Le moment de gloire de l’oasis se produit toutefois près de 40 ans plus tard, en 1967. Le vendredi 15 septembre, jour de la fête de Notre-Dame-des-Sept-Douleurs, la jeune Allisson, 9 ans, fait sensation. En se rendant prier sur le site après l’école, elle y aurait vu sa mère, décédée il y a un an, ainsi que la Vierge Marie. Elle raconte l’évènement à son père et à ses compagnes. Elle confie également à l’une de ses amies que les apparitions lui ont demandé de revenir le dimanche midi.
Le mot se propage comme une traînée de poudre. Le samedi soir, des dizaines de personnes dorment devant la grotte. Le dimanche, des milliers à attendre le midi avec impatience. Un certain monsieur Verreault, traverse même la clôture à plusieurs reprises pour aller épousseter la statue. La jeune Allisson se rend sur les lieux, mais doit quitter rapidement pour sa sécurité, les gens dans la foule tentant de la toucher.
L’histoire se révèle finalement être inventée. Le lendemain, le quotidien catholique L’Action titre: «Des milliers de curieux attendent, en vain, l’apparition de la Vierge à la grotte de la paroisse N.-D.-de-Grâce». Le vicaire de Notre-Dame-de-Grâce, interrogé par le journal le samedi précédant l’événement, se montre embarrassé, précisant qu’il serait bon de ne pas porter attention aux propos d’une enfant qui voit déjà sa mère partout depuis sa mort. Puis de renchérir avec une certaine pointe d’exaspération: «Lorsqu’on tente de faire comprendre aux gens qu’il faut être prudents dans des cas semblables, nos interlocuteurs s’empressent d’ajouter que les prêtres d’aujourd’hui n’ont plus la foi».

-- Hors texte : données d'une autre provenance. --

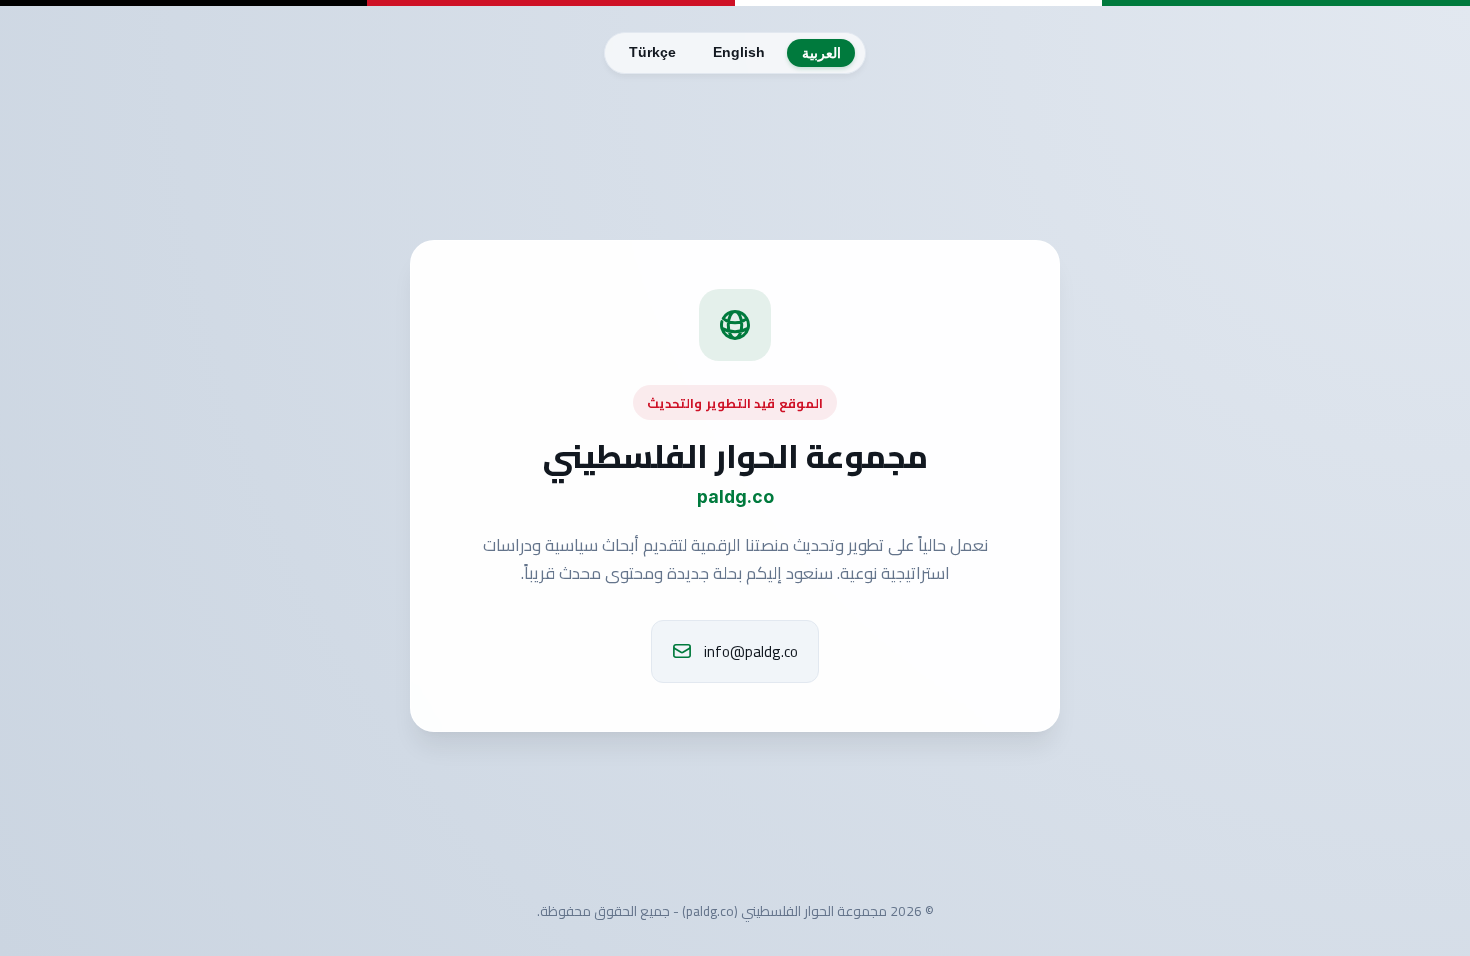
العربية (821, 53)
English (739, 52)
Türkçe (652, 52)
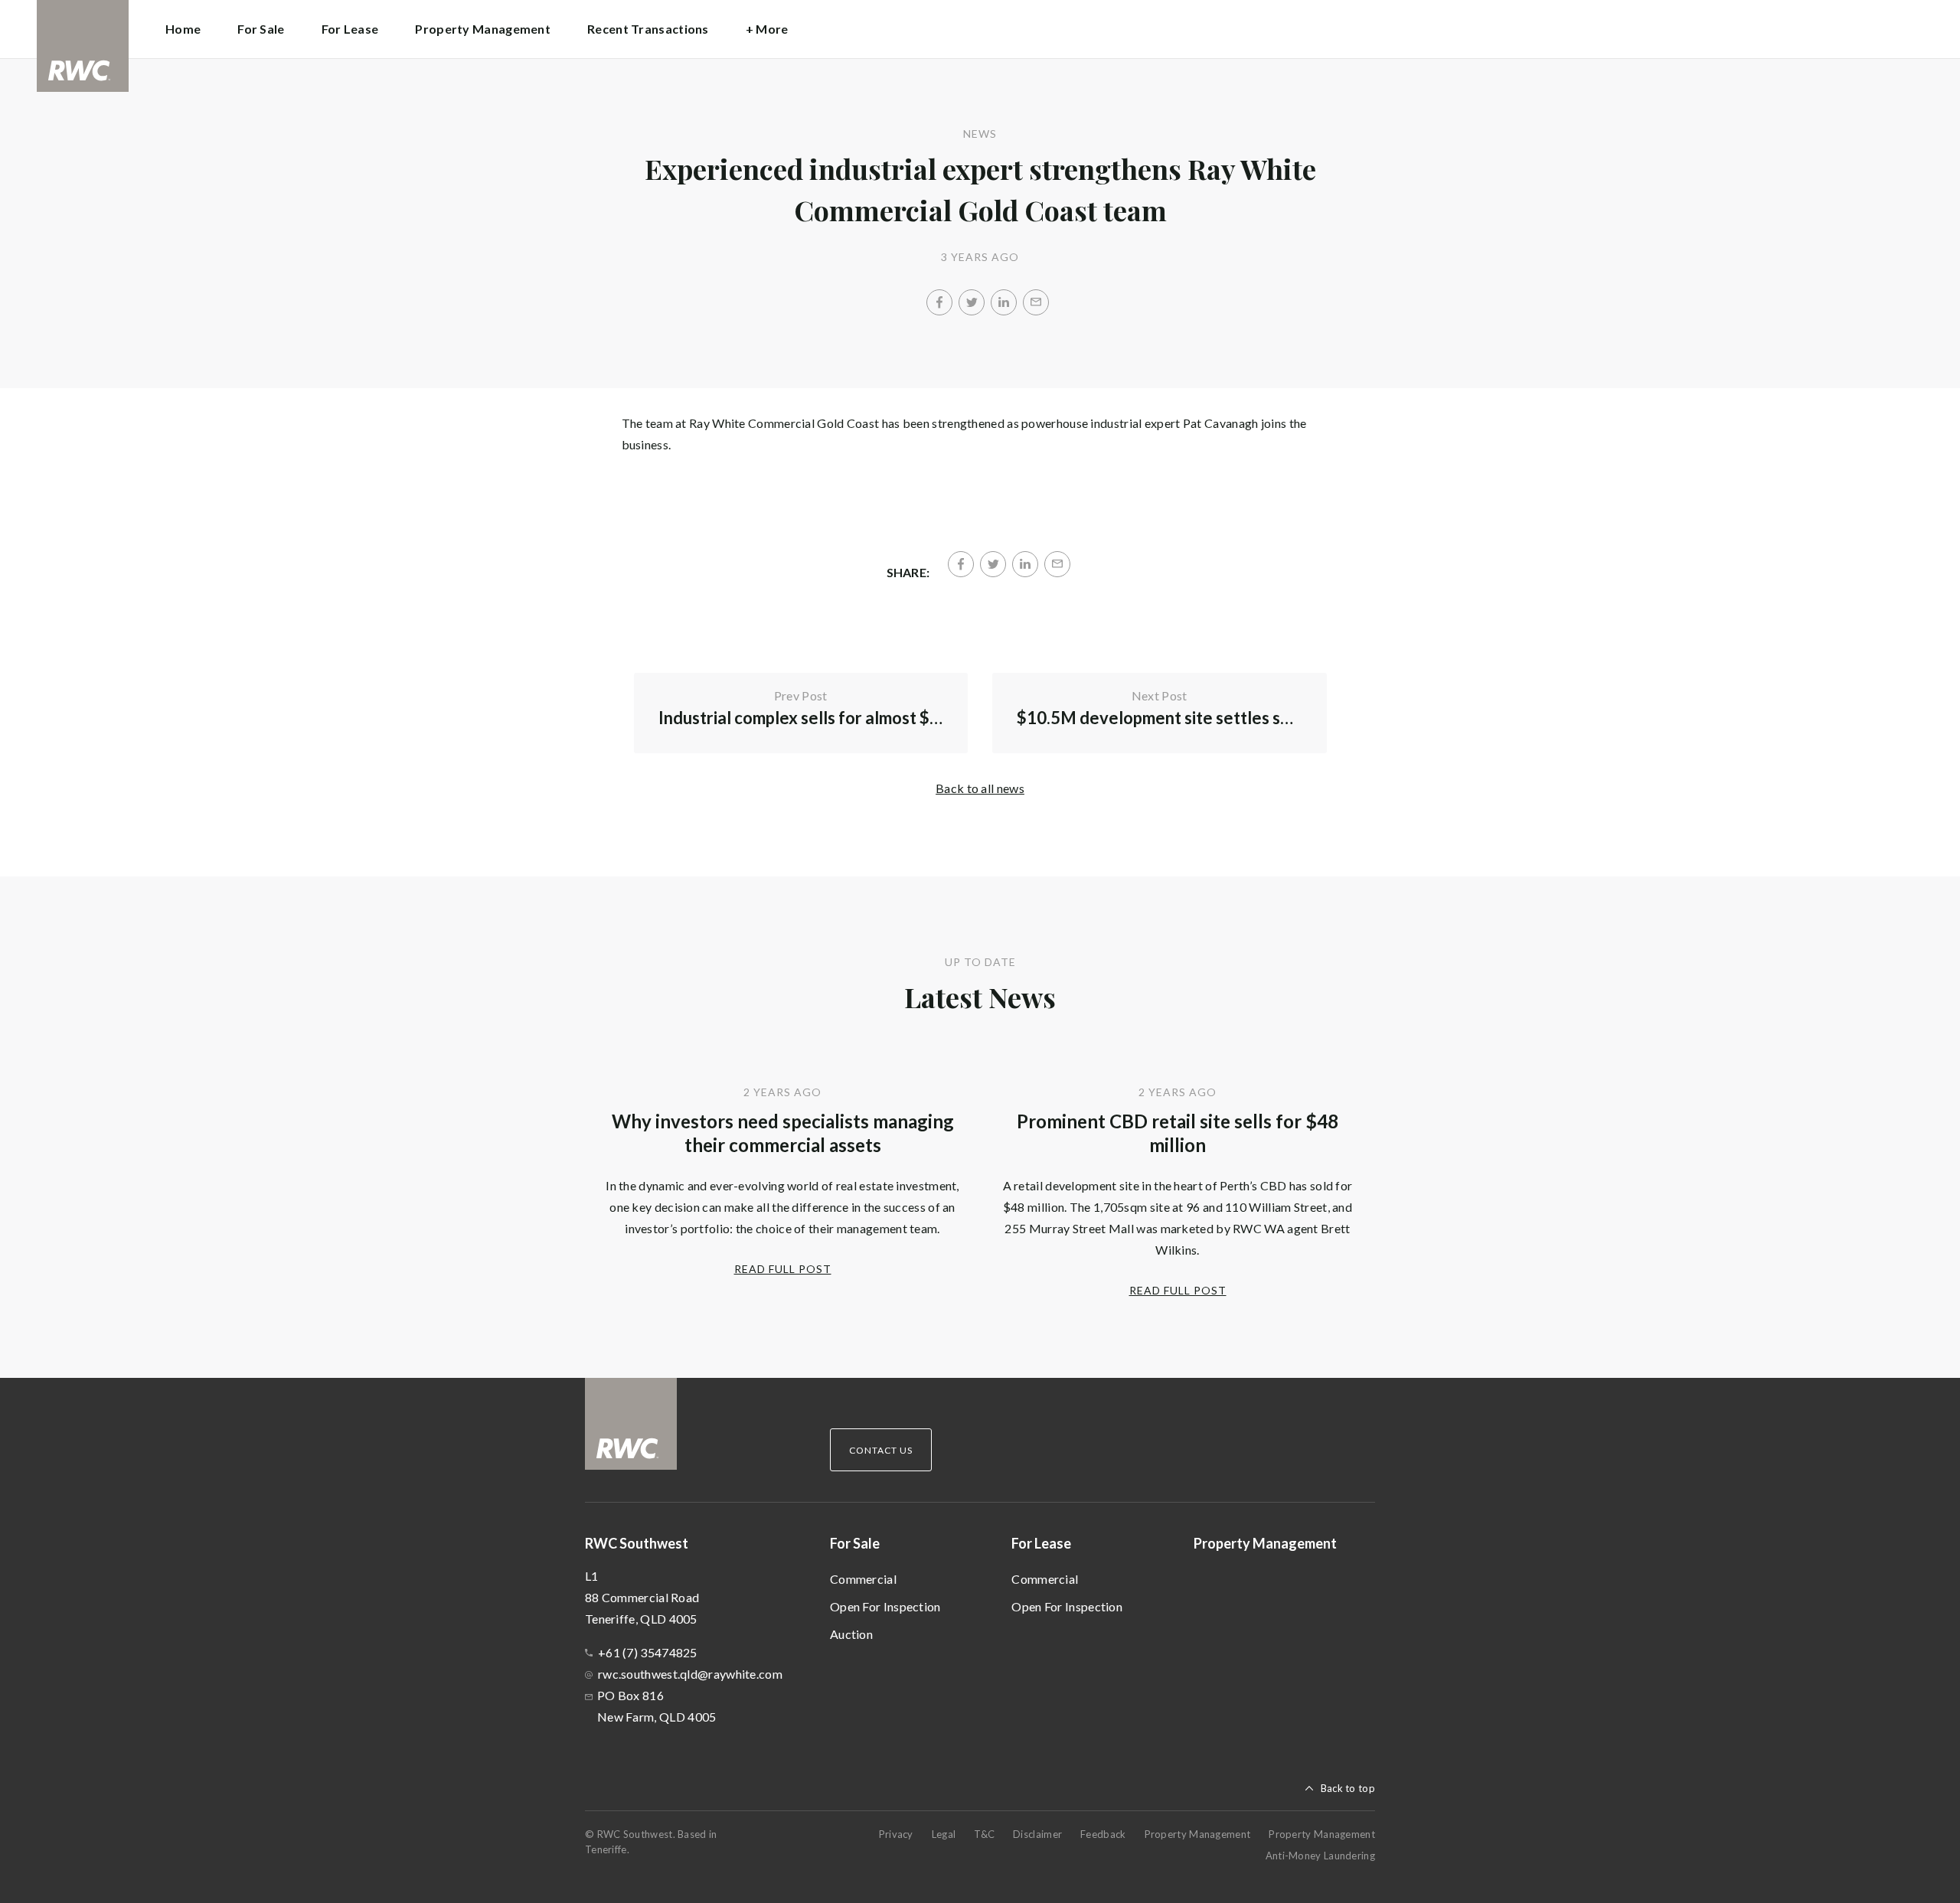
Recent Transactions (648, 28)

D’ailleurs, l’événement a probablement pour effet de raviver un instant la piété dans Saint-Sauveur, alors que la pratique religieuse diminue tranquillement au cours de ces mêmes années. L’oasis, quant à elle, est remise sous les projecteurs un court moment.
Un magnétisme qui perdure
L’église de la paroisse Notre-Dame-de-Grâce a été détruite en 2009 et remplacée par une coopérative d’habitation. Depuis peu, des bancs et de la végétation ont été ajoutés à l’oasis. Les citoyens·nes s’y rendent pour courir, promener leur chien, monter en Haute-Ville, discuter, revendiquer, se rassembler. Les enfants viennent y jouer et inventer des histoires. Les activités spontanées s’insèrent tout naturellement dans ce décor en pleine nature. Le soir venu, l’ambiance change et les oreilles se tendent. Certains·es passants·es auraient été témoins de choses étranges. Serait-ce le produit de farceurs·ses des temps modernes? Des apparitions mystérieuses? Chose certaine, le lieu a encore plusieurs secrets à révéler…
SOURCES
- Dale Gilbert, De cloches et de voix. Patrimoine de la vie paroissiale à Notre-Dame-de-Grâce de Québec, 1924-2009, Québec, Éditions Zemë, 2012, 124 p.
- L’Action : quotidien catholique, 1967-09-18, Collections de BAnQ.